Worse yet, it makes elementary mistakes.
“natural selection functions only before or during the reproductive years and not afterward”
–However, actions after menopause can influence fitness via kin selection.
“The major biological function of natural selection is to select for fitness, allowing for reproduction and maintenance of a lineage or species”
–This correctly identifies the role of reproduction, but it accepts naive group selection.
“perhaps evolution has actually selected for aging and neurodegenerative diseases as a means to maintain the limits of a finite lifespan”
–Group selection again, and no link to the large literature on the evolutionary explanations for senescence.
This paper, published 150 years after The Origin, is laudable for its enthusiasm for evolutionary ideas and Darwin, but it also illustrates that many otherwise excellent scientists and editors have not had a chance to learn about modern evolutionary biology and its applications in medicine. As the saying goes, further work is needed.

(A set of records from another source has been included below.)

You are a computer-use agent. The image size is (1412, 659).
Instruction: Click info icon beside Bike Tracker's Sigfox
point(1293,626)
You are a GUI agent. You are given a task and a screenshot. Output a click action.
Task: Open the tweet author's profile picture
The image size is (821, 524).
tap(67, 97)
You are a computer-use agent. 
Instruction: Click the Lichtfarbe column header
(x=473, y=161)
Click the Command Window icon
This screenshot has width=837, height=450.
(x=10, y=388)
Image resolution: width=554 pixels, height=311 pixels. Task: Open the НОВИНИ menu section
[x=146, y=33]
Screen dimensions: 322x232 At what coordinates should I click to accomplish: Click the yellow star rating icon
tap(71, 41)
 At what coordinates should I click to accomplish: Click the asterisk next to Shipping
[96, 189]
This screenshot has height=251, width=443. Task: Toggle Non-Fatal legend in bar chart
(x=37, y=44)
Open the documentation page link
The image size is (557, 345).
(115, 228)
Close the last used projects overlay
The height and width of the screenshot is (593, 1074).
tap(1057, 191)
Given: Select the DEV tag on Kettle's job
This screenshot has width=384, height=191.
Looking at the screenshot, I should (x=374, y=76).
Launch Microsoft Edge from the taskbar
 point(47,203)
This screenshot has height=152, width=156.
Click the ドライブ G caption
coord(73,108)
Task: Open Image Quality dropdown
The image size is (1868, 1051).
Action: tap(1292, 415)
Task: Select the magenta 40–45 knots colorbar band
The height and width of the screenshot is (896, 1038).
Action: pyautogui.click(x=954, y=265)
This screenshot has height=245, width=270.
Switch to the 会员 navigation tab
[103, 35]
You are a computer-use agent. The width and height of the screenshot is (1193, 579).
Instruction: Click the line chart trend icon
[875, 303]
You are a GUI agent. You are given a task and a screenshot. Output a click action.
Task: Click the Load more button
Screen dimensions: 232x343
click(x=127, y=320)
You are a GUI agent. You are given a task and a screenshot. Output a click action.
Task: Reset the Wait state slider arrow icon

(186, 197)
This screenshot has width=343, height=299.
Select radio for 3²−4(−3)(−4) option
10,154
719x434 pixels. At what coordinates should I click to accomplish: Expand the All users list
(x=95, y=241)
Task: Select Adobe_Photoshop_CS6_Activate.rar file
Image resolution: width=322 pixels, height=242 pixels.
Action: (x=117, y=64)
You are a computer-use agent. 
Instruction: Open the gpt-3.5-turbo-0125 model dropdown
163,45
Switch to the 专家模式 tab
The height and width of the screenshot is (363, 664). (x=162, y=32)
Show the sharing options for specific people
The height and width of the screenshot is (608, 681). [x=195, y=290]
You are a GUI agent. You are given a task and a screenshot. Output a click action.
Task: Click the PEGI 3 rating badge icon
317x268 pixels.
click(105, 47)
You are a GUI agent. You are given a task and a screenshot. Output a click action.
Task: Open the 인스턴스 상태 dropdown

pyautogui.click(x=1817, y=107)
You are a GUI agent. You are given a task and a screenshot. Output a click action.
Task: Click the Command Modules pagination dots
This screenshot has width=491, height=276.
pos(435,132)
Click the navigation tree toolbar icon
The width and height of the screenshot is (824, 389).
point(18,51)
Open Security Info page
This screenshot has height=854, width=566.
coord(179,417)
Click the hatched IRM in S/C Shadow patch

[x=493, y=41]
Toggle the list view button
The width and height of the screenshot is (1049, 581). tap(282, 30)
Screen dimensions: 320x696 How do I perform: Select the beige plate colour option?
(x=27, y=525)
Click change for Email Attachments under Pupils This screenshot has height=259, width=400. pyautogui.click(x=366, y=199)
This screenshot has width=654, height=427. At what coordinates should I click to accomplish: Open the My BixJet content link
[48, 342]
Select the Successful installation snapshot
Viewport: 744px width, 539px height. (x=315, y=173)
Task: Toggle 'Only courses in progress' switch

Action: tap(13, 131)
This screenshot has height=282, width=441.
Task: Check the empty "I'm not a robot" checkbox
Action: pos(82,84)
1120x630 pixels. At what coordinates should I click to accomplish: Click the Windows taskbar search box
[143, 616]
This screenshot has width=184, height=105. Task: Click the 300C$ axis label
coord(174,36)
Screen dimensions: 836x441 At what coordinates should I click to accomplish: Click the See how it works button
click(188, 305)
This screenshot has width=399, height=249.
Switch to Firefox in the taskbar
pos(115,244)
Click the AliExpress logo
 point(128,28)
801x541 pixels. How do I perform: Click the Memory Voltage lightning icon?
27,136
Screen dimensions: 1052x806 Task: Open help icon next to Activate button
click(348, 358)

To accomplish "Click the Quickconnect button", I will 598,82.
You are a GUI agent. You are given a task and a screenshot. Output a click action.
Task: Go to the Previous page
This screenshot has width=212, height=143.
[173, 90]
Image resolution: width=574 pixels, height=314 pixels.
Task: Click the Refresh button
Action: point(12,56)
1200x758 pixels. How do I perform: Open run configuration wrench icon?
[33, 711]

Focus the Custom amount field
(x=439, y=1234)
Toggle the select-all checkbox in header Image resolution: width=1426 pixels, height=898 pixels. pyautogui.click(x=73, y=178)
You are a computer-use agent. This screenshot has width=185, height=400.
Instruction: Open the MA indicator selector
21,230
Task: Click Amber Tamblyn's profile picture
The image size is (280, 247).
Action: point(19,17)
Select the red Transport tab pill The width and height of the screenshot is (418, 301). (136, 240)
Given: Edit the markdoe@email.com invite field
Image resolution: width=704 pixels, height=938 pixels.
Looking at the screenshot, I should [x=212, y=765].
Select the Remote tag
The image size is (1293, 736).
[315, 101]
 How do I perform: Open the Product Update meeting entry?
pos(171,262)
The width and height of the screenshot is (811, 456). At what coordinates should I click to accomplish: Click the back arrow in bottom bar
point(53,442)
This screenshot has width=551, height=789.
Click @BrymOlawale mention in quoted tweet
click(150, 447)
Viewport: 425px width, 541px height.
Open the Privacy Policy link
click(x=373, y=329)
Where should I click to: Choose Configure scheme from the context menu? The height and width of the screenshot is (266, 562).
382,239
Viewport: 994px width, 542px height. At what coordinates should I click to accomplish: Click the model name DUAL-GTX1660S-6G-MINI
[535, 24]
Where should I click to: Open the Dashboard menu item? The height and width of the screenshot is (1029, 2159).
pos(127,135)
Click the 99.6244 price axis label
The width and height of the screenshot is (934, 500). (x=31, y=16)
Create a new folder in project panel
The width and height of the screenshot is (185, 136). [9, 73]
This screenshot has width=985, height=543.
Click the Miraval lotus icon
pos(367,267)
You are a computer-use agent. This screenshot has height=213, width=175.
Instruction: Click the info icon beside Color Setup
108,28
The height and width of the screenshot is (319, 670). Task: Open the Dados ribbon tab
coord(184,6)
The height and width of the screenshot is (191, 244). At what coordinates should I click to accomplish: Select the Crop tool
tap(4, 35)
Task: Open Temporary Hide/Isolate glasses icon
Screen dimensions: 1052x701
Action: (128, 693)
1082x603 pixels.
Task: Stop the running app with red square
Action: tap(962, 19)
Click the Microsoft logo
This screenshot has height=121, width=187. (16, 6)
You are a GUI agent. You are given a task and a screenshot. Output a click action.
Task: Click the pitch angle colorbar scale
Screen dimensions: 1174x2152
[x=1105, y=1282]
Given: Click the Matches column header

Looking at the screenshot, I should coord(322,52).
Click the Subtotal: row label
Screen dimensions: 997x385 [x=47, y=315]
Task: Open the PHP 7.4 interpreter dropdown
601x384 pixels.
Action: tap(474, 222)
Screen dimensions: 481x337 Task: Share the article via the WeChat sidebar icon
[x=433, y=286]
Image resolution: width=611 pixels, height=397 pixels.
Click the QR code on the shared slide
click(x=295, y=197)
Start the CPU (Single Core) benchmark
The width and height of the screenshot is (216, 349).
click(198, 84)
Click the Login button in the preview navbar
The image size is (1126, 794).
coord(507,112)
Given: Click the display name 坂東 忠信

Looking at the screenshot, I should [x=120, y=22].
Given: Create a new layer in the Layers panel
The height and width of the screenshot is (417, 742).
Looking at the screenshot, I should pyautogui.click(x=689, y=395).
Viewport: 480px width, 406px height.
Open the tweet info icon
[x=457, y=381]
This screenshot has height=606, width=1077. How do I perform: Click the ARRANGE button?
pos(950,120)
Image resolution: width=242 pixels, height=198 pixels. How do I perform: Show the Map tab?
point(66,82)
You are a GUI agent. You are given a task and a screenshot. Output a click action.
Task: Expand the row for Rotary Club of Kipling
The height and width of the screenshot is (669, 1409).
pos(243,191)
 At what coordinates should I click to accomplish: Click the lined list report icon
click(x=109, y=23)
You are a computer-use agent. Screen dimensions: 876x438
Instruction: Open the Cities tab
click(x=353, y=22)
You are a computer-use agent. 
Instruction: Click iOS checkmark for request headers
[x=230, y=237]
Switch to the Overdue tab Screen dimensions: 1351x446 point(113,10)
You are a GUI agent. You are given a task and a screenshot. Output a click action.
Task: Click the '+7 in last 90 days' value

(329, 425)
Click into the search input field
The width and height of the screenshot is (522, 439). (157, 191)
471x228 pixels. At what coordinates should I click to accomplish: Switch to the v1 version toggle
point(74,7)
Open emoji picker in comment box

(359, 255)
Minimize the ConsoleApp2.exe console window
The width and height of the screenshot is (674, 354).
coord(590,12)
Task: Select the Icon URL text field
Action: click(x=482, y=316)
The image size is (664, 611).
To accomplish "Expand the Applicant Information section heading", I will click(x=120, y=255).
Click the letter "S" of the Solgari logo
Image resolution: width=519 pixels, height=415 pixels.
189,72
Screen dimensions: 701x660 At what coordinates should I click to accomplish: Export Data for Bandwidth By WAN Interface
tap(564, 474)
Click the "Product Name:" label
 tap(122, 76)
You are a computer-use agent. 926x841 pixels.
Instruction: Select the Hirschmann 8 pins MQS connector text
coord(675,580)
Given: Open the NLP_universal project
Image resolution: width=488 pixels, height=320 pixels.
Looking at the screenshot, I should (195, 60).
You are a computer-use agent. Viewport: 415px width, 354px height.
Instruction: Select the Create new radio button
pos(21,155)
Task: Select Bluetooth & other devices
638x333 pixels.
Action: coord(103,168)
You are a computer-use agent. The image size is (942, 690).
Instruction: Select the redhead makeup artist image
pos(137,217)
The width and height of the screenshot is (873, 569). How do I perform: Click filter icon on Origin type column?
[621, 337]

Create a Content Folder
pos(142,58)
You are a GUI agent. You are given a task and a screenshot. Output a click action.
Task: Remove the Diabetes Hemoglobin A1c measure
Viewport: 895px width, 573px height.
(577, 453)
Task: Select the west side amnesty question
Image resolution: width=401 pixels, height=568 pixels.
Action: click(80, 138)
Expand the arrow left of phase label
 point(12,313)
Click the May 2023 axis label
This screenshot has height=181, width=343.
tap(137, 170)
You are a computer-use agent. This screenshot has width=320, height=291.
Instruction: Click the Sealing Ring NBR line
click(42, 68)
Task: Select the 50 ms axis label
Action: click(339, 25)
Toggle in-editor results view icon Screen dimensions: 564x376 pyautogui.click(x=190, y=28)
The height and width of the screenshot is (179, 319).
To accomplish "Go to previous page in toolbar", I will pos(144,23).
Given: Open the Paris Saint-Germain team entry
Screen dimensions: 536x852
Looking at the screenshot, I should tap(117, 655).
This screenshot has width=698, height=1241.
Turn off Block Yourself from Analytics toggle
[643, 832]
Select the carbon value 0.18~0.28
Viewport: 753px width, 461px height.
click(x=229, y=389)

Two hundred years after Darwin’s birth, molecular genomic analyses of the human genome have been implemented, seeking the genetic basis for natural selection providing biological fitness and also risk of developing disease. Genome-wide association studies (GWASs) seeking gene variations, or single-nucleotide polymorphisms (SNPs), causal of several human diseases have been conducted in recent years. These diseases include autism, schizophrenia, obesity, diabetes, and heart disease.
Then there is the issue that natural selection functions only before or during the reproductive years and not afterward, when AD and Parkinson disease occur. The major biological function of natural selection is to select for fitness, allowing for reproduction and maintenance of a lineage or species. Aging and neurodegenerative diseases seem to have escaped the forces of natural selection by occurring after the reproductive years. On the other hand, perhaps evolution has actually selected for aging and neurodegenerative diseases as a means to maintain the limits of a finite lifespan.